╔══

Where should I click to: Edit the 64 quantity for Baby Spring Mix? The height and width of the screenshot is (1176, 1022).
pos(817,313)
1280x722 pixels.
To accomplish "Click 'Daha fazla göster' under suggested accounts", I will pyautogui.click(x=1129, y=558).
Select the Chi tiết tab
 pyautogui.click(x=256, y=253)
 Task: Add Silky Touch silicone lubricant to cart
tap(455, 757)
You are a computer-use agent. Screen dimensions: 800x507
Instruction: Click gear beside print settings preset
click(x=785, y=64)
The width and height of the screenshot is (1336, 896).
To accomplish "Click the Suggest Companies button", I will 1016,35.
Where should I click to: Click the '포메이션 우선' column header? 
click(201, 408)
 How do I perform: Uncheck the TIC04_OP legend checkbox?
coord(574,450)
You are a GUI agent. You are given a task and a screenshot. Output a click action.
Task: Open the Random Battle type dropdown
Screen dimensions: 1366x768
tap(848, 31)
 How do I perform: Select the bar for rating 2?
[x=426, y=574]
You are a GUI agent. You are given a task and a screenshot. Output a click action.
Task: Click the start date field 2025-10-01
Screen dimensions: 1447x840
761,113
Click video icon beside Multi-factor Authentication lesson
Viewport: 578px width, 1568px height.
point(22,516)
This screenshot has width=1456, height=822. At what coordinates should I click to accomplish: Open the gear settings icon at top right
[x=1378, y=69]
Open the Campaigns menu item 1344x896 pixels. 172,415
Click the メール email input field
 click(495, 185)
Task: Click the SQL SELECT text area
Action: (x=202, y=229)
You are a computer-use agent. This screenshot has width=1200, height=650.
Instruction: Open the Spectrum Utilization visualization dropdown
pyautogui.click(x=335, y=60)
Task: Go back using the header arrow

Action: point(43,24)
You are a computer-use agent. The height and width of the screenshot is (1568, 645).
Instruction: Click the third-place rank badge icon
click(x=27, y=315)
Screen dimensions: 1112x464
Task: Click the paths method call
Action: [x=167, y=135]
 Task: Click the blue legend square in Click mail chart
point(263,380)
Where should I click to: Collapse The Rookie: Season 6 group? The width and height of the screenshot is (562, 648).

╚══

- Exercise goal: Each record above must be restated in full, word for word.

- Exercise output:
Where should I click to: Edit the 64 quantity for Baby Spring Mix? The height and width of the screenshot is (1176, 1022).
pos(817,313)
1280x722 pixels.
To accomplish "Click 'Daha fazla göster' under suggested accounts", I will pyautogui.click(x=1129, y=558).
Select the Chi tiết tab
 pyautogui.click(x=256, y=253)
 Task: Add Silky Touch silicone lubricant to cart
tap(455, 757)
You are a computer-use agent. Screen dimensions: 800x507
Instruction: Click gear beside print settings preset
click(x=785, y=64)
The width and height of the screenshot is (1336, 896).
To accomplish "Click the Suggest Companies button", I will 1016,35.
Where should I click to: Click the '포메이션 우선' column header? 
click(201, 408)
 How do I perform: Uncheck the TIC04_OP legend checkbox?
coord(574,450)
You are a GUI agent. You are given a task and a screenshot. Output a click action.
Task: Open the Random Battle type dropdown
Screen dimensions: 1366x768
tap(848, 31)
 How do I perform: Select the bar for rating 2?
[x=426, y=574]
You are a GUI agent. You are given a task and a screenshot. Output a click action.
Task: Click the start date field 2025-10-01
Screen dimensions: 1447x840
761,113
Click video icon beside Multi-factor Authentication lesson
Viewport: 578px width, 1568px height.
point(22,516)
This screenshot has width=1456, height=822. At what coordinates should I click to accomplish: Open the gear settings icon at top right
[x=1378, y=69]
Open the Campaigns menu item 1344x896 pixels. 172,415
Click the メール email input field
 click(495, 185)
Task: Click the SQL SELECT text area
Action: (x=202, y=229)
You are a computer-use agent. This screenshot has width=1200, height=650.
Instruction: Open the Spectrum Utilization visualization dropdown
pyautogui.click(x=335, y=60)
Task: Go back using the header arrow

Action: point(43,24)
You are a computer-use agent. The height and width of the screenshot is (1568, 645).
Instruction: Click the third-place rank badge icon
click(x=27, y=315)
Screen dimensions: 1112x464
Task: Click the paths method call
Action: [x=167, y=135]
 Task: Click the blue legend square in Click mail chart
point(263,380)
Where should I click to: Collapse The Rookie: Season 6 group? The width and height of the screenshot is (562, 648).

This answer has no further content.